Traveling used to be traumatic for me. Everything from carrying luggage to sitting on a plane for extended hours. Whatever my travel time was, double that for my recovery time. I became so frustrated with the recuperation because it took away from quality time meant for family and friends.
Of course, some of the fatigue and pain with traveling comes from Rheumatoid Arthritis (RA), an autoimmune condition that affects my energy and joints. My threshold for sitting in the same position or hauling a bag over my shoulder across the airport is comparatively low. But even still, traveling even to fun places (like Cancun for my honeymoon) felt tiring and burdensome.
For a time after my RA diagnosis, I avoided traveling at all costs. I was the ultimate homebody and felt stressed at the thought of flying or driving anywhere over two hours away. But my husband and I love to travel, and once my RA stabilized, I decided I would choose travel but I would choose a smart way to travel.

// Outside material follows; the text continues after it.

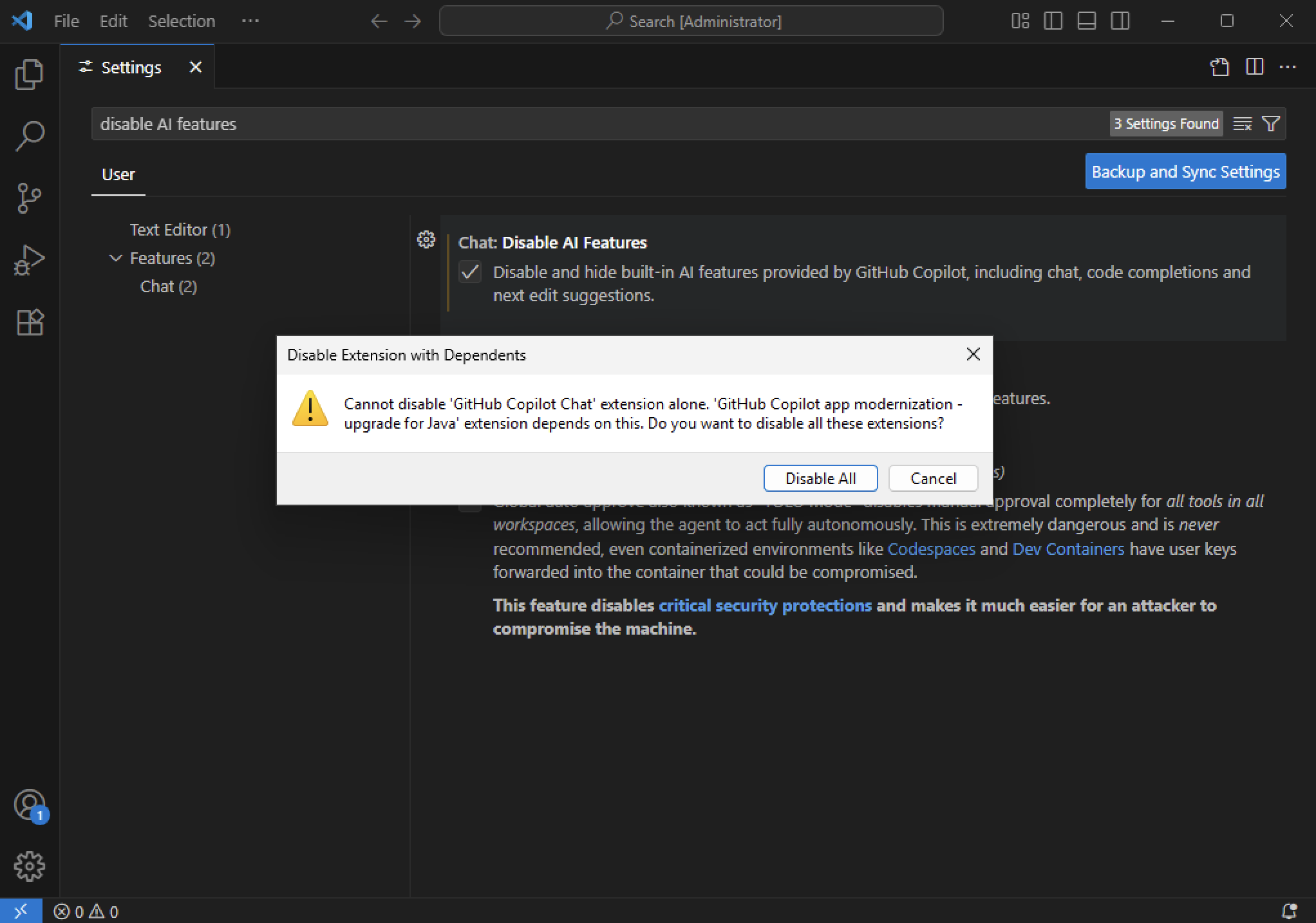Clear the settings search input icon
The width and height of the screenshot is (1316, 923).
click(1242, 124)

I pride myself on being flexible – and this is still a value of mine. But I’ve also learned to value routine and preparation. Over the past two years, I have become the travel planning guru in my family. While I might not always know what adventures we’ll experience, I will know the comfiest way to travel, the items I need to stay pain-free, and the deal breakers on any trip.
Below are my all-time most important tips for traveling smart.

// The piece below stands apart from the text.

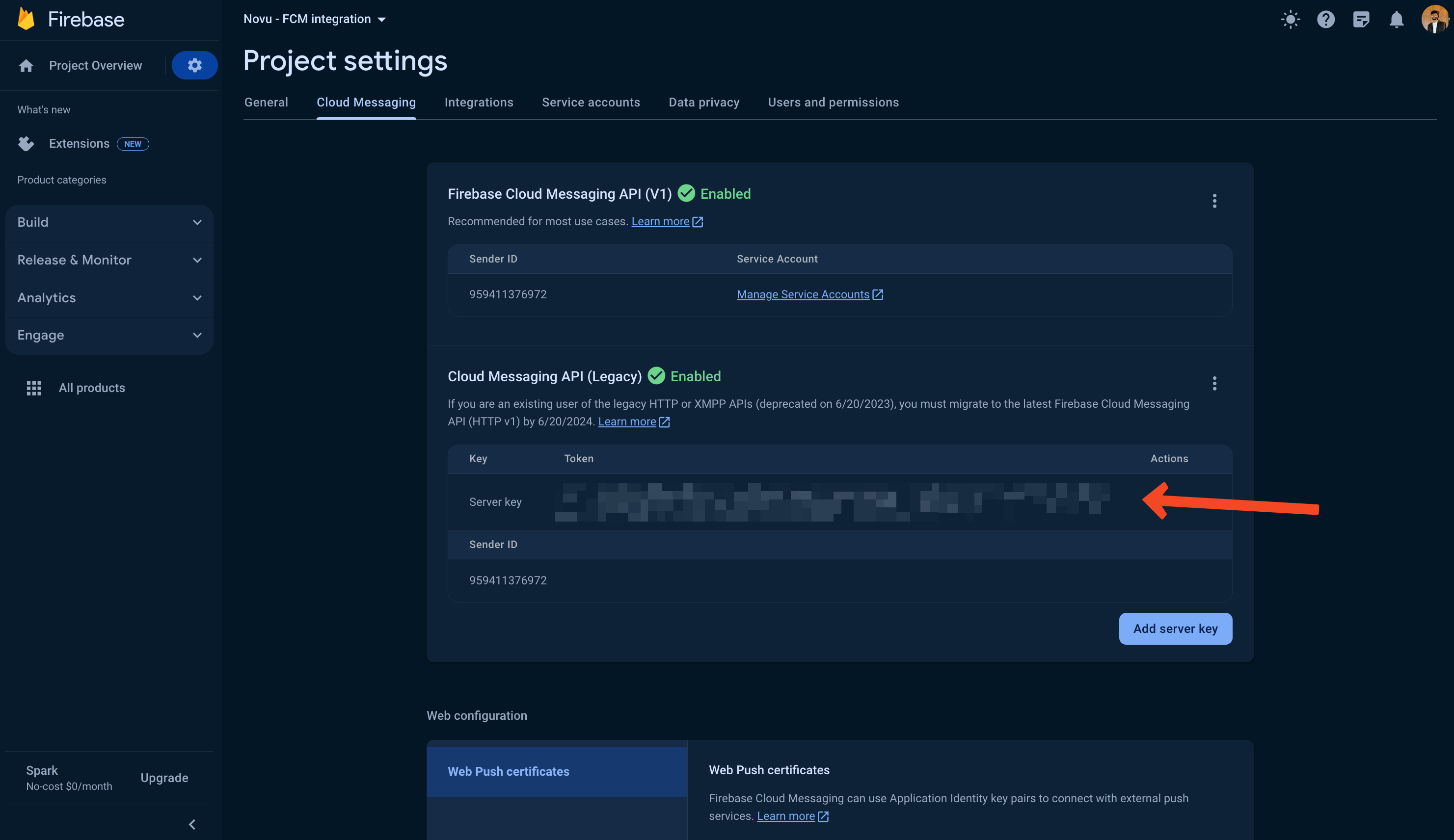Open All products grid icon
This screenshot has height=840, width=1454.
pyautogui.click(x=34, y=388)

1. Supply your comfort. No, I can’t bring my faux-down comforter with me across the country. But I can bring other comforting, warm items that help me feel at home anywhere. For example, this week I’m in chilly North Carolina – what better cozy item to bring than my slippers from home? Once the snow comes in three days I’ll be super grateful to keep my toes warm when I get out of bed. My other comfort necessity is tea. Over the past eight weeks I’ve taken over ten airplane flights. You know what I learned? Airplanes only carry black (or caffeinated) teas. Black tea is great! But I usually prefer herbal – now I pack a variety of teas in my suitcase, and a mini-variety pack on my carry-on. All I need for one cup of comfort is some hot water, voila.
2. Bring your necessities. Pack your functional basics and double check before you leave on your trip. For me, I need to eat breakfast every morning. And not just any breakfast, but a gluten-free breakfast. Some places I travel only serve bagels and doughnuts and croissants – all of these sound delicious but will add to my recuperation time. So what’s a girl to do? Pack gluten-free oatmeal, so no matter where I am I can add hot water and feel energized for the day. Another necessity is medicine – take any routine prescription medications (including oral contraception) in your carry-on. You’ll be praying Thank Yous if your luggage gets lost, because at least you have your meds. I know I sound like a crazy lady with my pillbox rattling in my bag – I’ll happily pay that price.
3. Check your workout gear. In the past, one of the fastest ways to get out of sync with my workouts was traveling. I didn’t have my yoga studio or my mat or the right shoes. Then I’d just sigh, give up, and feel bad about my poor discipline. But this isn’t inherently a discipline issue – this is a preparedness issue. In all honesty, when I travel I still don’t do my workouts perfectly. But I’ve learned to pack at least one method for exercise, so I have a better chance at succeeding. The last trip I brought my yoga mat. This trip I forgot my sneakers (which are dirty, old, and hospital-worn) – so I planned to buy new ones at an outlet store here in Durham. Even if new sneakers weren’t on my budget, I still could have done my twenty-minute dance workout. All I needed was a laptop or phone to stream the video.
4. Give yourself a break. If you’re living in the 21st century, I bet full nights of sleep are hard to come by. Especially after long hours traveling, give yourself a break. Pull the blackout curtains closed and sink into the hotel bed with the light hum of the fan on. Allow yourself the deep, hotel-bed sleep you don’t get at home.
5. Plan for roadblocks. With so much planning on my mind, every trip is bound to have surprises. That’s ok – I’ve learned it’s still healthy to roll with the punches and expect some roadblocks. When my plan of eating a grease-free, gluten-free meal right after landing is jilted, I don’t panic. Instead, I figure out what’s most important and prioritize. Most important is eating, second importance is eating gluten-free, third importance is eating grease-free. Two days ago I flew into a smaller town after 11PM and felt starved – unexpectedly, anything green couldn’t be found for twenty miles. So I exhaled and compromised – eating is a must and gluten-free is a near must – French fries it was. Life’s not perfect. Even my planning isn’t perfect. But there’s always room to get creative with a compromise.
These are just some of the important tips that help me stay comfortable and stress-free while traveling. How could you alter these tips to fit your specific needs?